# need help identifying wood stove



## keepwyomingwarm (Sep 30, 2014)

Can anyone help me identify this wood stove? I think it's called a parlor stove and is in a condo I recently purchased that was built in 1982. It says olympic on the front, has what I think are nickel plated attachments. It's dusty in this photo but seems to be in excellent condition. I am trying to figure out its worth so I can sell it. thanks so much for your help.


----------



## begreen (Sep 30, 2014)

Is there anything cast into the back like a name?

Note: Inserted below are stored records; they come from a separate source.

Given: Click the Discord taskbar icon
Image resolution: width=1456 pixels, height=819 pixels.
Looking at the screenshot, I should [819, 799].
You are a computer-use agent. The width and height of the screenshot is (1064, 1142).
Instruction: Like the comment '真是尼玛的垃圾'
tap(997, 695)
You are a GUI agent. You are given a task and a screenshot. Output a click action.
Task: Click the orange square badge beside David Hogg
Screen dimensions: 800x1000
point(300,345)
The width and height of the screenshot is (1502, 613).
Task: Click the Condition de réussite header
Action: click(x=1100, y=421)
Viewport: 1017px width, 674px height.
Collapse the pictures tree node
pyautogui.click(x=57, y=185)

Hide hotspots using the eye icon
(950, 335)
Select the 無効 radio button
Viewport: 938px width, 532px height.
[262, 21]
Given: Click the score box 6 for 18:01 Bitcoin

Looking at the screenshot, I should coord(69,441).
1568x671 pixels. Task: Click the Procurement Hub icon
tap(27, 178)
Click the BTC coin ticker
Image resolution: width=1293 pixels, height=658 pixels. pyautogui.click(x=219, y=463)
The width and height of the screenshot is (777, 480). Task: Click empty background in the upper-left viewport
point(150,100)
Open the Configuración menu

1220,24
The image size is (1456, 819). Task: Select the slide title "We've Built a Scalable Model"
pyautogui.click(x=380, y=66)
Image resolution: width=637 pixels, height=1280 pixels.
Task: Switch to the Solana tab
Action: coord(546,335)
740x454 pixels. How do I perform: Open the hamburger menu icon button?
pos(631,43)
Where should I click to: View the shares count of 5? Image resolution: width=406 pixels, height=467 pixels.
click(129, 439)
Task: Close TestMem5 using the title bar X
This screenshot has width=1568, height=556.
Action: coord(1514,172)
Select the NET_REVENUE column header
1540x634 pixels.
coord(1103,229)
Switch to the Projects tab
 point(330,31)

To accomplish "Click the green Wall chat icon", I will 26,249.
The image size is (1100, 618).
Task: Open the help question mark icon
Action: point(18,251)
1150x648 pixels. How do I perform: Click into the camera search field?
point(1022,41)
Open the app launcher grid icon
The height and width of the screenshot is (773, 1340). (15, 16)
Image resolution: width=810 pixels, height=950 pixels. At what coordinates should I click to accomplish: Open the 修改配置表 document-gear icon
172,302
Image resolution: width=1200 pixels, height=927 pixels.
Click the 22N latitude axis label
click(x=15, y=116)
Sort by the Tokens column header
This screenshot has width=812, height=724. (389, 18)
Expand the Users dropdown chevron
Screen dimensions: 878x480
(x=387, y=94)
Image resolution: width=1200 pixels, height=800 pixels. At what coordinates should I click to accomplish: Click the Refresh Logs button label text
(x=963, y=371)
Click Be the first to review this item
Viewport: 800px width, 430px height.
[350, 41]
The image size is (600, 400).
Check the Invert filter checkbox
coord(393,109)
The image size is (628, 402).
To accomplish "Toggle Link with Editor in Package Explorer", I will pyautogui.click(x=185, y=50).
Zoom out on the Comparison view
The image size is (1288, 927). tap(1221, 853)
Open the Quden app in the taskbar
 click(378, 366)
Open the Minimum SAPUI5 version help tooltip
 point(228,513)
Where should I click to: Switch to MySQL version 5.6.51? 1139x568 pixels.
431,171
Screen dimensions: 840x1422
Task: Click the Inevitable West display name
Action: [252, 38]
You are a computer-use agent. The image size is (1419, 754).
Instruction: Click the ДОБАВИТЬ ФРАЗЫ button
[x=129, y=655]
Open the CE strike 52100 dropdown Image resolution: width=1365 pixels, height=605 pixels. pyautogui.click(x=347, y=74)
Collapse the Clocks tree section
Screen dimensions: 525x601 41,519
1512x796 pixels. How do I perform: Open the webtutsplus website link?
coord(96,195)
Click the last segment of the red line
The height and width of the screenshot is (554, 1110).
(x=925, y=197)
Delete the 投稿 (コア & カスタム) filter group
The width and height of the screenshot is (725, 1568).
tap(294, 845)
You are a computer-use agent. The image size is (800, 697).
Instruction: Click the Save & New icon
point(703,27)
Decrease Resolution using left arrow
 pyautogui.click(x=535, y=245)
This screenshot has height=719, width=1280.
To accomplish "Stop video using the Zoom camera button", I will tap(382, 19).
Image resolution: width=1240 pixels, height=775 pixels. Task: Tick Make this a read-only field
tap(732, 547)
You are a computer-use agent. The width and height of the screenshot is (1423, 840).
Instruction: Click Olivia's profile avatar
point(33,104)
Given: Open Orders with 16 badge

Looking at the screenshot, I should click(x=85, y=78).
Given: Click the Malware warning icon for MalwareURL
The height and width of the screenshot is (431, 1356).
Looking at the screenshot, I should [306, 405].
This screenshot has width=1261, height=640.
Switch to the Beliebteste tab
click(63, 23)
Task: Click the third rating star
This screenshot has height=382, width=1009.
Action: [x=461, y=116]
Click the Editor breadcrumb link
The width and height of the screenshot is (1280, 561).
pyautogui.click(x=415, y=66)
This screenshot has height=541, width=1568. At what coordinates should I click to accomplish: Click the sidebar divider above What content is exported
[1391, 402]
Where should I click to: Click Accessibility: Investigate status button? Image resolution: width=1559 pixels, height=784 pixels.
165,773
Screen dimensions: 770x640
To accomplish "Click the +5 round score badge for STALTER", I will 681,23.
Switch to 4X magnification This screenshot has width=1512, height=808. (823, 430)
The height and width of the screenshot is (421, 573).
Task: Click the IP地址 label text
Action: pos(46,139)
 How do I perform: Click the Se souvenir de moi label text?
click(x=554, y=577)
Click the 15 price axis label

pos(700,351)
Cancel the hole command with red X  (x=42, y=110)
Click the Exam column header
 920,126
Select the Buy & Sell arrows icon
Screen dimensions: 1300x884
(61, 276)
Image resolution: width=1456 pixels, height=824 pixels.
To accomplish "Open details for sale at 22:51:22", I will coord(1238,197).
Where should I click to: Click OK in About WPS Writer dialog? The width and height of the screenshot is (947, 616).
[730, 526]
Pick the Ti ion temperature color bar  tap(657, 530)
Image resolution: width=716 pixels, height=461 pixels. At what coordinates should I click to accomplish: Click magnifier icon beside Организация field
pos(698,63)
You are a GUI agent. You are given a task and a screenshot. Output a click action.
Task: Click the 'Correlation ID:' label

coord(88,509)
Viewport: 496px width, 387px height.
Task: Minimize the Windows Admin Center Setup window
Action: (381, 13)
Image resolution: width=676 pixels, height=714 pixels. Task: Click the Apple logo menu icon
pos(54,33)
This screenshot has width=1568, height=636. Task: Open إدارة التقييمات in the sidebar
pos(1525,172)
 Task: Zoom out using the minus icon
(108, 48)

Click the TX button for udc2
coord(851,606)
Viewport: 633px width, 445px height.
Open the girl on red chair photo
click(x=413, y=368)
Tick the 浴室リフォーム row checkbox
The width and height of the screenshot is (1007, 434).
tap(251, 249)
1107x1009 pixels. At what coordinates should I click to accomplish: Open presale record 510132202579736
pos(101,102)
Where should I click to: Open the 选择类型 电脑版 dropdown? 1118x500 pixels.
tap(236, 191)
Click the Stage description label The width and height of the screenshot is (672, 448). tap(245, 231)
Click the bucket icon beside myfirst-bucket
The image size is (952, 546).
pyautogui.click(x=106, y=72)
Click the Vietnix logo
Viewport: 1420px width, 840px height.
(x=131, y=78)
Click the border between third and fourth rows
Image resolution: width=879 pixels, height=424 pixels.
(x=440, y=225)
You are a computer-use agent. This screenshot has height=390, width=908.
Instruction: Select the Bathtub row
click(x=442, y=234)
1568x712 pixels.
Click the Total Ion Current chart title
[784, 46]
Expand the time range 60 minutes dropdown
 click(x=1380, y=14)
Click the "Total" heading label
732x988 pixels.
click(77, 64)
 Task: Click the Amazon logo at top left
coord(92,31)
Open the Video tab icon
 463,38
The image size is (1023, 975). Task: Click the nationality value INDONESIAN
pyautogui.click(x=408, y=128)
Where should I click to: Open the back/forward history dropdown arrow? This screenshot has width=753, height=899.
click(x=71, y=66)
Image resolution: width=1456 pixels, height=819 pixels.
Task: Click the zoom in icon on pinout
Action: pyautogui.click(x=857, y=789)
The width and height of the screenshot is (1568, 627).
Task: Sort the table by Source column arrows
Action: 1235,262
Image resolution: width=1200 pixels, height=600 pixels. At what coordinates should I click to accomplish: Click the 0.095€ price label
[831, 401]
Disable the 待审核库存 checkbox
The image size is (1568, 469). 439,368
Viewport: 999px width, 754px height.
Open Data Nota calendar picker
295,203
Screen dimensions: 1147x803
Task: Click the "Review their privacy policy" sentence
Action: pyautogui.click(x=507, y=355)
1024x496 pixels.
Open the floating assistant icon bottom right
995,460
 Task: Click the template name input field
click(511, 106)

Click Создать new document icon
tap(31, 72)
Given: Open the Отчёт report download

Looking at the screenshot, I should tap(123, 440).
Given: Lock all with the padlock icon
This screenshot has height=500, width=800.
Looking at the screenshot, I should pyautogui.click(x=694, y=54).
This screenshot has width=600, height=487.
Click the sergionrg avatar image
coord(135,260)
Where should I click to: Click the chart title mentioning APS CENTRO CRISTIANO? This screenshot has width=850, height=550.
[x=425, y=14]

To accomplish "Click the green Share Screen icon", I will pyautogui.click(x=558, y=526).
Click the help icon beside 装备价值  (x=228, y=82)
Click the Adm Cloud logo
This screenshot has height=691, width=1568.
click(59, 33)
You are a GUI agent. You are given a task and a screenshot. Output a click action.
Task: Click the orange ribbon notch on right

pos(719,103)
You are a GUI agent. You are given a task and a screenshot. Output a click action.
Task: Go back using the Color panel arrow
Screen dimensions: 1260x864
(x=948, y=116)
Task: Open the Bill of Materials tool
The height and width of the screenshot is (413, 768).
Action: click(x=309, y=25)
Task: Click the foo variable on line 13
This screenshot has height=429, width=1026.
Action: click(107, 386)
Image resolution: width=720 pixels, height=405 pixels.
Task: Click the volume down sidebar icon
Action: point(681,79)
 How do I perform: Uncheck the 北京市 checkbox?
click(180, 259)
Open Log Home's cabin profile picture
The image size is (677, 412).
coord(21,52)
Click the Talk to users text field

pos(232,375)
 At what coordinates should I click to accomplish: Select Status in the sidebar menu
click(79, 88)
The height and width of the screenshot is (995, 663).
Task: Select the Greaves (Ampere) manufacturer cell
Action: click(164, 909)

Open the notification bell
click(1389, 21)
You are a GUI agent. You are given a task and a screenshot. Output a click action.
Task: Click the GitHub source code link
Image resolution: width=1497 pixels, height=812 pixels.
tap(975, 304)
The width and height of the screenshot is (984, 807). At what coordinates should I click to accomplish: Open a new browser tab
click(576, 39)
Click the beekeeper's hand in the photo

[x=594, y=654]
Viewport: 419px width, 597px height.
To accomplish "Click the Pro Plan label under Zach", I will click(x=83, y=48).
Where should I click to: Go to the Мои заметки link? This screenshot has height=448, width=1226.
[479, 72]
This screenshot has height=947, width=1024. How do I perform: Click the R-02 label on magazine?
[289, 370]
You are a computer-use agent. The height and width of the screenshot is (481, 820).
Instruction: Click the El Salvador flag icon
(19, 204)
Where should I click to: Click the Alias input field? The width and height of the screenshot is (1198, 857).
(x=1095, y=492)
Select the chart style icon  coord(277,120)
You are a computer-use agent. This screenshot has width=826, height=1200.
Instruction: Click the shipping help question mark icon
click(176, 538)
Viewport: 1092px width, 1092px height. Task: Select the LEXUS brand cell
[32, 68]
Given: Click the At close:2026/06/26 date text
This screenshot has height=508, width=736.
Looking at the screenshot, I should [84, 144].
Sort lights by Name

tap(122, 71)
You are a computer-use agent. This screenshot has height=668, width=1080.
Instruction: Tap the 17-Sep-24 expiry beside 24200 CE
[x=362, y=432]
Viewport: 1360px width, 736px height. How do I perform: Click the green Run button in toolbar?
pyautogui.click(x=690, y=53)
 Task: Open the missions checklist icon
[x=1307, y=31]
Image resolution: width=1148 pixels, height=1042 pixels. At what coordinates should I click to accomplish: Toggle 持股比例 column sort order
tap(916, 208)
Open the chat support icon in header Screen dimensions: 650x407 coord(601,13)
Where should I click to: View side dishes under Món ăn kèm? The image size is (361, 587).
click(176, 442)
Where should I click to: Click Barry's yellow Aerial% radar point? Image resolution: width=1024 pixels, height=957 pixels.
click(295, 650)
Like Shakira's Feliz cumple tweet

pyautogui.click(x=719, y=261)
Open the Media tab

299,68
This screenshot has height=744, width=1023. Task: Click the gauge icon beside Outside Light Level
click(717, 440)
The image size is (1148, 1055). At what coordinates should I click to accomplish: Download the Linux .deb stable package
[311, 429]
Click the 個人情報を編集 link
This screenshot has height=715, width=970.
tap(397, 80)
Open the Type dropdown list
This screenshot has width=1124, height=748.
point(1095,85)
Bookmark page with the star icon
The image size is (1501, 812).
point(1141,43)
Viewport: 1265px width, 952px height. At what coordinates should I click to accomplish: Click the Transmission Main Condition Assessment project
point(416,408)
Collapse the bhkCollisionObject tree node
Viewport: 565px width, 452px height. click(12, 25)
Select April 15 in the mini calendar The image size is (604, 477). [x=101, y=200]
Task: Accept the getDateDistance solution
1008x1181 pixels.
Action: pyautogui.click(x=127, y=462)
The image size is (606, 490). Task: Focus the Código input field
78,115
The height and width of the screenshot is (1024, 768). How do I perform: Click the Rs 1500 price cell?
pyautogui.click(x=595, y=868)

I am going to guess it is a Taiwan knock-off but would be happy to find out I'm wrong. Look around the stove carefully for a number or a name of the foundry.


----------



## keepwyomingwarm (Oct 21, 2014)

The back says: Washington Stove Works, Everett, WASH , Parlor stove,Patent no. 4258692. Thanks for your help.


----------



## keepwyomingwarm (Oct 21, 2014)

Does anyone have an idea of this stove's value; I want to sell it. Thanks again for your help.


----------



## begreen (Oct 22, 2014)

Washington Stove Works was out of Everett, WA. They made some good product, but what is going to be important is to determine whether this is an older stove or a later, Taiwan casting. The latter example is more common. You should have it appraised by someone that knows these stove.


----------